PORTRAIT – Jeanne Lechevalier, un talent qui nage en eau claire

À seulement 15 ans, Jeanne Lechevalier impressionne déjà par sa précocité et sa fraîcheur. Entre performances prometteuses et équilibre personnel, la jeune Samarienne incarne l’avenir d’une natation française en quête de nouveaux talents, tout en restant fidèle à elle-même et à son environnement.

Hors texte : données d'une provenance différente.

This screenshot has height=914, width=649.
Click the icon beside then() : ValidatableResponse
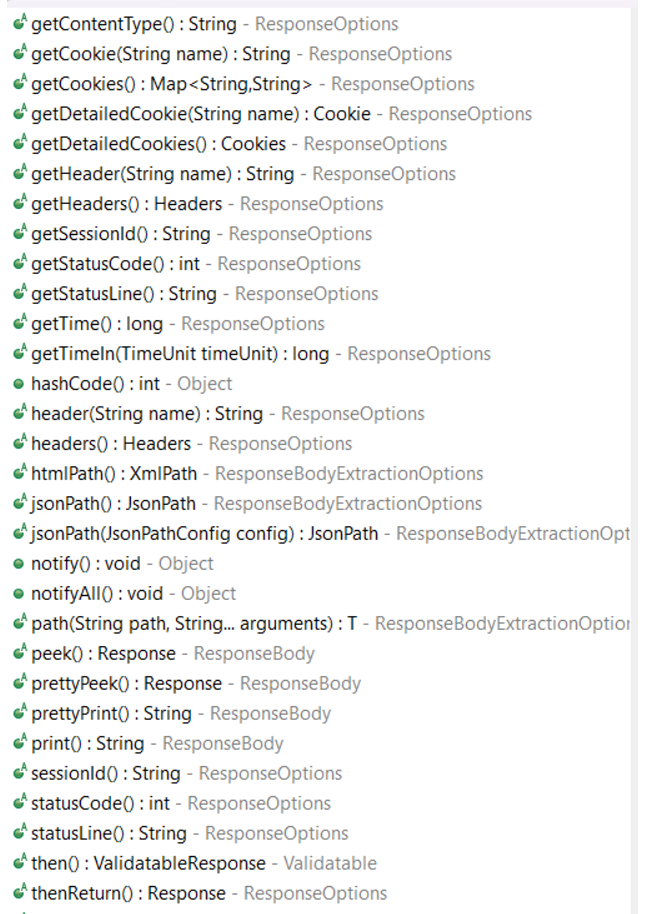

Et si la prochaine star de la natation française était samarienne ? La question pourrait venir naturellement à l’esprit de ceux qui suivent, même de loin, les performances de Jeanne Lechevalier. À 15 ans, elle survole sa catégorie d’âge et enchaîne les résultats impressionnants. Pourtant, pour ceux qui la connaissent de plus près, cette projection semble tout autant prématurée que décalée. Car Jeanne, elle, avance sans se laisser happer par l’enjeu. Ce qui la guide, c’est d’abord le plaisir, celui de nager, de s’amuser ou encore de progresser. C’est peut-être là, justement, que réside la force tranquille de ce talent en pleine ascension.

Aux sources d’une passion

L’aventure commence aux alentours d’Amiens, dans la petite municipalité de Béhencourt où Jeanne naît dans une famille de sportifs. Sa mère, volleyeuse, et son père, nageur, l’initient rapidement au sport. Ce qui la passionnera en premier lieu, c’est l’équitation, pratiquée près de chez son arrière grand-mère. Mais un autre sport attirera tout particulièrement l’attention de la jeune Picarde, celui dans lequel elle excelle aujourd’hui : la natation. Une décision doit être prise par Jeanne à l’âge de 10 ans : natation ou équitation le mercredi après-midi ? Son choix se dirigera finalement vers la première option. La discipline qu’elle testait pour apprendre à nager se mua rapidement en passion. Depuis, protégée et préservée de la pression qui aurait pu l’entourer, sa progression s’est faite naturellement, sur plusieurs années, guidée par la passion et le plaisir. Son entraîneur, Alexandre Legrand, au sein du centre de formation et d’accession (CAF) de l’Amiens Métropole Natation, témoigne d’ailleurs de cette évolution saine pour elle : « J’ai l’impression qu’aujourd’hui, elle a tellement été préservée qu’elle est un petit peu dans l’insouciance de la réalité de ses performances. Ce n’est pas qu’elle est inconsciente de ce qu’elle fait, mais je sais que le vrai parti pris de sa famille et son environnement, c’est qu’elle continue de s’amuser et de prendre du plaisir. »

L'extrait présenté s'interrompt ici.